Сновидения пивного пьяницы - страница 26
Затем – я уже веду диалог с двумя представителями закона. Я пьяный. Один на безлюдной дороге. Неподалёку от главной проходной завода «Ростсельмаш». Около двух ночи. Чокнутая луна поливает меня святым светом.
– Ты чё тут делаешь? – спросил один и направил на меня фонарик.
Чего это, думаю, он фонариком на меня светит? Пьяный, что ли? Я же в него не свечу!
– Домой, – говорю, – иду.
– Откуда?
– Так, с футбола же…
– А чё пьяный такой?!
– Так, проиграли же…
– Что в карманах?!
– Ключи, сигареты, телефон.
– Вытаскивай!
Чего, думаю, ему от меня понадобилось? Вытаскиваю. Он подходит и ощупывает карманы. И этот мацает! Он ничего боле не нашёл.
– Далеко живёшь?
– Нет, тут за углом, – соврал я.
– Ну, давай, дуй домой да проспись.
– Отлично! Ну я, пожалуй, пойду.
И стою посреди большой дороги и восклицаю «Аз есмь! АЗ есмь! АЗ ЕСМЬ!» И тут я расхохотался, расхохотался так, будто Зевс летит на божественной колеснице. Как будто Гера с младенцем на руках, на руках, испачканных кровью. Как будто…
Ладно, как я уже сказал, утро выдалось безрадостным. Но у меня есть один приём. Если вы не хотите похмеляться спиртным, опасаясь, как бы не наклюкаться уже к десяти или одиннадцати утра, то лучше вам ничего не найти. Смотрите: нужно найти объёмную тару. Обычно я просто отрезал горлышко у любой двух- или полуторалитровой бутылки. Лёд нужно готовить с вечера. Так вот, выливаете в свою тару литр охлаждённой кока-колы (не пепси) и засыпаете всё это дело 10–15 кубиками льда. Пить маленькими глотками. Бодрит. Проверено.
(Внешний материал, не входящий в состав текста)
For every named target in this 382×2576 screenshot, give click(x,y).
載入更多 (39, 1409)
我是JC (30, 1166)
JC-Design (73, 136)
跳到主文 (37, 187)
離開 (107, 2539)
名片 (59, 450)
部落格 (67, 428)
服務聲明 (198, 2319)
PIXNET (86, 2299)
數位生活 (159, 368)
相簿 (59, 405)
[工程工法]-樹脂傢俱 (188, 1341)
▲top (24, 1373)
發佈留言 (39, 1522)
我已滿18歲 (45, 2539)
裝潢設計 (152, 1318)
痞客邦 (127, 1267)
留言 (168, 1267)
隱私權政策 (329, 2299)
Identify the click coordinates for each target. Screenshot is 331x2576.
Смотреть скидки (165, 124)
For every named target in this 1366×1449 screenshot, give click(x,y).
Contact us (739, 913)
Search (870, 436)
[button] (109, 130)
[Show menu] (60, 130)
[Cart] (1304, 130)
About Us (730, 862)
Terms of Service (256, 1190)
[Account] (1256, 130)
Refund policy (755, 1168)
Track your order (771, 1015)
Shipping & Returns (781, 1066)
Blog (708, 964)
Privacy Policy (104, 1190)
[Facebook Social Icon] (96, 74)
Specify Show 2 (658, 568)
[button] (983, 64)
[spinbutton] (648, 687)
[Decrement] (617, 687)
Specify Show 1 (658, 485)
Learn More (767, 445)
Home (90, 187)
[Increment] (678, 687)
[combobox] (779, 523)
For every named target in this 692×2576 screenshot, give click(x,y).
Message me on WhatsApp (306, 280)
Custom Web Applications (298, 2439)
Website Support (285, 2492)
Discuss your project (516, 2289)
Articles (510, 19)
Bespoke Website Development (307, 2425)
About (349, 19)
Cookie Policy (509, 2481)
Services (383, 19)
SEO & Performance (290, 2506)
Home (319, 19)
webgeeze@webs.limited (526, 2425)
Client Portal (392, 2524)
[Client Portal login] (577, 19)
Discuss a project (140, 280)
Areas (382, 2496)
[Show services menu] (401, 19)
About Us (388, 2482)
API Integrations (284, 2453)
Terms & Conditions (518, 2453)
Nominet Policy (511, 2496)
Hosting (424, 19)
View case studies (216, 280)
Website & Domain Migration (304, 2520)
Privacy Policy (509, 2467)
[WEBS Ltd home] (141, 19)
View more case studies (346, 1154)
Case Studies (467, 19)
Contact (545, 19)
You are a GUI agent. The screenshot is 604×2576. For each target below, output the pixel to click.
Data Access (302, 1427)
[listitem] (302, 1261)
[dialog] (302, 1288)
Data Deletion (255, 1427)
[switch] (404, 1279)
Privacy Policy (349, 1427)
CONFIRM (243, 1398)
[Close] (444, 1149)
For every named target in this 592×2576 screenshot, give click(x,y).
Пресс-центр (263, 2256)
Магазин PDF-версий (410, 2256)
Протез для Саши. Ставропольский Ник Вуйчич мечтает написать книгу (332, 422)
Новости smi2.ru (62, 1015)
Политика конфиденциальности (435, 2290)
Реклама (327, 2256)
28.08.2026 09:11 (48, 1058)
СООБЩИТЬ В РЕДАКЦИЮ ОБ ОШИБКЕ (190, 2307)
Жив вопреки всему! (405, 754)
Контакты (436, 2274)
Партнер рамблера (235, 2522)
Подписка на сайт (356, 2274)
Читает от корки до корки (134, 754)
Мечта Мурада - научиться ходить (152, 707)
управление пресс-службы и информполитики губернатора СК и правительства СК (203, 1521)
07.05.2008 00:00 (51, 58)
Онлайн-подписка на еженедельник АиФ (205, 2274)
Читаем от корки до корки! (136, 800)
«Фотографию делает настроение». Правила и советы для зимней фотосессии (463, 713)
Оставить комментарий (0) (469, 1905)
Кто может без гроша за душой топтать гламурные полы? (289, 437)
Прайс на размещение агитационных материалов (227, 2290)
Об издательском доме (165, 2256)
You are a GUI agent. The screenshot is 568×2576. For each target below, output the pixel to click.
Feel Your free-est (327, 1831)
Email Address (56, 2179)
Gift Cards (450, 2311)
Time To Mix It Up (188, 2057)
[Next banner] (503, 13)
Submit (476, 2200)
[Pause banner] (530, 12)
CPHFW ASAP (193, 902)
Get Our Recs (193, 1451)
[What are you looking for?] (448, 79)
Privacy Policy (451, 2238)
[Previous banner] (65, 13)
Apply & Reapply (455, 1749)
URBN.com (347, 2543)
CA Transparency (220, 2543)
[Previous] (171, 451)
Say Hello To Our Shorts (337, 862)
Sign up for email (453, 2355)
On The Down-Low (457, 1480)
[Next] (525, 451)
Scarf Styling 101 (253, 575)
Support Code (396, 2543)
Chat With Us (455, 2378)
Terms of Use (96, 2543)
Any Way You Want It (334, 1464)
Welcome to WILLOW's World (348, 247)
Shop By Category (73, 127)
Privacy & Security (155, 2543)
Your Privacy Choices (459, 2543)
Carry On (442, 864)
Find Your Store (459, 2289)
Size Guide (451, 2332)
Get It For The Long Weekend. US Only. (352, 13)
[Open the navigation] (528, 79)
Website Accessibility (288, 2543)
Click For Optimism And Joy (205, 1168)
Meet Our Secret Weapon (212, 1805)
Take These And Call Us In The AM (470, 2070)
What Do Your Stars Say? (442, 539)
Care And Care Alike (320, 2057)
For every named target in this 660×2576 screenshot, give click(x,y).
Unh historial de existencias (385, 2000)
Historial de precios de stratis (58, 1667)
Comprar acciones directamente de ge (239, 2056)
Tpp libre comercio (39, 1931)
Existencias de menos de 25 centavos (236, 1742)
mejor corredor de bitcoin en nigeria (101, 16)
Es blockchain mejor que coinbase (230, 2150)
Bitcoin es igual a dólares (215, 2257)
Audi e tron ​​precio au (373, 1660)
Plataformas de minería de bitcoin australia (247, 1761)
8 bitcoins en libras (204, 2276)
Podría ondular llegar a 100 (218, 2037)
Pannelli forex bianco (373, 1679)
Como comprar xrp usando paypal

Так я и поступил, а затем выполз на солнце. Делать нефиг, дай, думаю, съезжу на «Динамо», покопаюсь в старых книжках – может, найду чего… Шагаю по раскалённому асфальту, как римский прокуратор. В душе – пустота, в голове – гвоздь, да и вообще – «как у латыша – хуй да душа». Да и та – на средневекового рыцаря похожа. Звучит красиво, а на самом деле – пьянство и разврат. Или, может быть, как у лорда – хуй да морда. Да и та – морда.
А что насчёт души Достоевского? Я читал (чего я только не читал), что он частенько наведывался в дом терпимости, где потягивал несовершеннолетних шлюшек. Как знать…
Я заперся в наливайку, где сразу же поправился тремя бокалами холодного пива. Затонувшая Атлантида стала немного ближе. Моя походка становится увереннее, мои цели приобретают явственные контуры – я пытаюсь снять деньги с банковской карты.
Есть, доложу я вам, отдельная каста отвратительных людей – канцелярские служащие, небольшие работники банков, сотрудники соц-чего-то. С ними нестерпимо тяжело иметь дело и даже – говорить. Там, в отдельной комнате, сидела девушка, и у неё были уродливо-мелкие черты лица. Говорила она отрывисто. Голос дребезжал. И даже писала – строго. Восклицательный знак в какой-то бумажке она поставила немного дальше, чем предполагал обычный, общепринятый интервал между буквами и символами. В её отдельную комнату зашёл старик. Она тут же завопила:
– Выйдите! Выйдите! Ждите в коридоре!
В комнате был кондиционер, а вне комнаты – жара и духота.
– Да я остыть немного, – сказал старик, – что я вас, съем, что ли?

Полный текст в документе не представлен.